▶ _EXERCISE INPUT_

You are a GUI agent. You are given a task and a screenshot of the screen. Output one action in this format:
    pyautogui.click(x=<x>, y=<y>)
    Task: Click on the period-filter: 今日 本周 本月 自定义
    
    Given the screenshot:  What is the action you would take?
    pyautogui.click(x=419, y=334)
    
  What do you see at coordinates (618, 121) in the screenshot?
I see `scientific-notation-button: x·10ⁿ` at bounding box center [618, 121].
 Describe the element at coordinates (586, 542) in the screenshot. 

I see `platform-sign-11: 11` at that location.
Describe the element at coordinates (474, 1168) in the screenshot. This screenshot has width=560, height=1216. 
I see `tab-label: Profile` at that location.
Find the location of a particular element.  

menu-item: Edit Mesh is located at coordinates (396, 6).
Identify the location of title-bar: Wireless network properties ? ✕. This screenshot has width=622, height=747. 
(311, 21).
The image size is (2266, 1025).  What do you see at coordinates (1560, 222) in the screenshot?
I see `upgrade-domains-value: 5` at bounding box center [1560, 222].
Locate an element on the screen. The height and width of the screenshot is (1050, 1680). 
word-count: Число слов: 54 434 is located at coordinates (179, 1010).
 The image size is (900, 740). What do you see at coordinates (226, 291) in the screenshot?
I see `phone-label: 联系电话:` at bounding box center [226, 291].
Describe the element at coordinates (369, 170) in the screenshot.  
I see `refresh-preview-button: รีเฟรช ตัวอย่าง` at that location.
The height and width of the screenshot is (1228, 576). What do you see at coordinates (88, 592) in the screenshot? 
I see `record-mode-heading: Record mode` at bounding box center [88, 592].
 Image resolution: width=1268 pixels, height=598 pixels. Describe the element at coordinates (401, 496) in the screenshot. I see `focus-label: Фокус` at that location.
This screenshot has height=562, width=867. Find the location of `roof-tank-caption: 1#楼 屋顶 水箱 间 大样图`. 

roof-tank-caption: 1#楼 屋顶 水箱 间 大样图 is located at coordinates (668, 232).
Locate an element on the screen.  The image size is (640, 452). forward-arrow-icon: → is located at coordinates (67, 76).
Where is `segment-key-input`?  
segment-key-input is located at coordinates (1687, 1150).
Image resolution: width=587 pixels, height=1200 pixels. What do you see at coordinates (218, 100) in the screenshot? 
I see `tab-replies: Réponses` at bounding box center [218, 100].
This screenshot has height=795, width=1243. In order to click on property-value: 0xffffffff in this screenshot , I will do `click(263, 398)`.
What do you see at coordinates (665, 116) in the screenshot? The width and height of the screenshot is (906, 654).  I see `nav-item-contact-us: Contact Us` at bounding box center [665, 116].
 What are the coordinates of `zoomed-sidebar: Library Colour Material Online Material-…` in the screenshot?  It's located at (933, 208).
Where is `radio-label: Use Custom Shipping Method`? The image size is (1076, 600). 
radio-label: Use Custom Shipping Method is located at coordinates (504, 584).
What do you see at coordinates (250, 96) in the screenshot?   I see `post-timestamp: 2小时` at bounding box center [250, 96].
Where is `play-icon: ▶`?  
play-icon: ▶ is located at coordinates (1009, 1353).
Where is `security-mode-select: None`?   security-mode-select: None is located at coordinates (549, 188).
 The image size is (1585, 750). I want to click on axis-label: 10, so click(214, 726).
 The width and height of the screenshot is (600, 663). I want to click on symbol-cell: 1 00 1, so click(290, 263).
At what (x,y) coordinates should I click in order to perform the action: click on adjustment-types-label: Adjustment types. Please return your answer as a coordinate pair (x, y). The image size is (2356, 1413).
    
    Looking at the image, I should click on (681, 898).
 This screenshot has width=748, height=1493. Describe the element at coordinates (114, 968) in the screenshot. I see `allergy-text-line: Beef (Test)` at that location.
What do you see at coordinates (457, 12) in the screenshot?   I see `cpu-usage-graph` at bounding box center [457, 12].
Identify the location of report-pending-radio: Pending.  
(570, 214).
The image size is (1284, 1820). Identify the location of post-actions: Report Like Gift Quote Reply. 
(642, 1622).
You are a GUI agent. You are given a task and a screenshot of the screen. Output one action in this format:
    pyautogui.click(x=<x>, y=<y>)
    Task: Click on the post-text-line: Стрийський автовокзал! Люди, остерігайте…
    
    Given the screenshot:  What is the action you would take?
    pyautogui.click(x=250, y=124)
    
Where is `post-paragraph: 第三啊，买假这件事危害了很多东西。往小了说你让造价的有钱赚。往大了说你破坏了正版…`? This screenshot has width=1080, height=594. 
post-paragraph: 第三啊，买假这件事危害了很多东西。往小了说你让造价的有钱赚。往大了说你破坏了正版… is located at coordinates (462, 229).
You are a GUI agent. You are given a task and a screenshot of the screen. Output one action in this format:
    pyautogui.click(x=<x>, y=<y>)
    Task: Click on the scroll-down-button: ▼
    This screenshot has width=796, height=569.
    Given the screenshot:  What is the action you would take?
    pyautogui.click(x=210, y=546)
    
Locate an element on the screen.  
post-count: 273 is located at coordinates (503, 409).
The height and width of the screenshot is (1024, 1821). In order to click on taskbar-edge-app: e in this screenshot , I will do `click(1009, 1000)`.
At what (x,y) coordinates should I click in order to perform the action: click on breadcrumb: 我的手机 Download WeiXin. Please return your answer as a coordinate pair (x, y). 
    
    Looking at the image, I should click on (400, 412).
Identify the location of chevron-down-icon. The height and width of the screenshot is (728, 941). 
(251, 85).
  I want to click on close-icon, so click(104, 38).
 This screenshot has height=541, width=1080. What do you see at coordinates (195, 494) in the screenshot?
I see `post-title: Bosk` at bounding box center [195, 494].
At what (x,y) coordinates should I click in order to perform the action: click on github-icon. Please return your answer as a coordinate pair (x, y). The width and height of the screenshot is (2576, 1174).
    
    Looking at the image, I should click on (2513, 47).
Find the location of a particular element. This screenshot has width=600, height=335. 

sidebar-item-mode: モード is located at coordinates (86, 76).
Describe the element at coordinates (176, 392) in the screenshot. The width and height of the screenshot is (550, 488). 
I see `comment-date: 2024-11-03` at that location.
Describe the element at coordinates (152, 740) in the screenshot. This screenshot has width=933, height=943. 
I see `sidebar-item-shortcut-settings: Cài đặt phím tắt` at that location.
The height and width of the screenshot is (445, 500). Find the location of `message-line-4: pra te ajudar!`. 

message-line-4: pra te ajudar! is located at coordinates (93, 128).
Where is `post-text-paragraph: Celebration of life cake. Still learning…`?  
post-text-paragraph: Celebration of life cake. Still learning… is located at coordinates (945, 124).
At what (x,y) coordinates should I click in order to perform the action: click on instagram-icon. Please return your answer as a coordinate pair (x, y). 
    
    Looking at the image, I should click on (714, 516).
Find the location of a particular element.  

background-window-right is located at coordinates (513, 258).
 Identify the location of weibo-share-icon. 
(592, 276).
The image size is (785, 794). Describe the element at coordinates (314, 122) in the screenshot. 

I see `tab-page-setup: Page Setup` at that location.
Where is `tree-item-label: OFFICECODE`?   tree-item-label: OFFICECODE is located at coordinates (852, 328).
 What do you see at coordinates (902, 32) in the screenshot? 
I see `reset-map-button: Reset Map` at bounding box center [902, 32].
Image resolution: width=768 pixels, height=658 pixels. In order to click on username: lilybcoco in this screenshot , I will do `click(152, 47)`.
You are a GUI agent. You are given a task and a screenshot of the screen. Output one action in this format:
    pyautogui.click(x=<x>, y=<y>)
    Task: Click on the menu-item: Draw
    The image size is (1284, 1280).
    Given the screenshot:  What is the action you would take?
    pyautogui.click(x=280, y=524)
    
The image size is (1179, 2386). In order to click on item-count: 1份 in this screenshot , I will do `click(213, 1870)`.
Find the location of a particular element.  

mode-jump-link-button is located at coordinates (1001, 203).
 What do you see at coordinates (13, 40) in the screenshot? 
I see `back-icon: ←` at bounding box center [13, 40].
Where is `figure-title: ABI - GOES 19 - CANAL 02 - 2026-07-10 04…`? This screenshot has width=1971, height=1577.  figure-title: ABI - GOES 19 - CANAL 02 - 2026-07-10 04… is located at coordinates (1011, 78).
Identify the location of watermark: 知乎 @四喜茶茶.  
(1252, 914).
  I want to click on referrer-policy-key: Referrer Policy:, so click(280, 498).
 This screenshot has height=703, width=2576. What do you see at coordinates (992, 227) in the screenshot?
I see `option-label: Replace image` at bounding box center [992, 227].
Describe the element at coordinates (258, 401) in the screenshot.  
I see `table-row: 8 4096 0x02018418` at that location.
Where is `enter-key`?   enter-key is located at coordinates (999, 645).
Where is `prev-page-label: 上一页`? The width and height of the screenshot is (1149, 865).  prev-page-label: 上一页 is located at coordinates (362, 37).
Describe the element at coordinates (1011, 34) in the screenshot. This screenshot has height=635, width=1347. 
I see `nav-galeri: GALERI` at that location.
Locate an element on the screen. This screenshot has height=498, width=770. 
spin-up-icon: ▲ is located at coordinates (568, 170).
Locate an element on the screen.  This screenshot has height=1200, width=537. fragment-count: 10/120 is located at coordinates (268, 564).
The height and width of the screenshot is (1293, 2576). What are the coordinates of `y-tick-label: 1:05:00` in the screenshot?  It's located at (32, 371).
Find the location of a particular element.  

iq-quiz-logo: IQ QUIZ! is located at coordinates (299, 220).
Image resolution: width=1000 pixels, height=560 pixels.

▶ _WORK TO COMPLETE_
Can you put the lines into a Markdown table with the columns Row and Line, starting with the line that contains "The height and width of the screenshot is (1293, 2576)." and going on through the line that contains "iq-quiz-logo: IQ QUIZ!", leaving out any blank lines?

▶ _EXERCISE SOLUTION_
| Row | Line |
|---|---|
| 1 | The height and width of the screenshot is (1293, 2576). What are the coordinates of `y-tick-label: 1:05:00` in the screenshot?  It's located at (32, 371). |
| 2 | Find the location of a particular element.   |
| 3 | iq-quiz-logo: IQ QUIZ! is located at coordinates (299, 220). |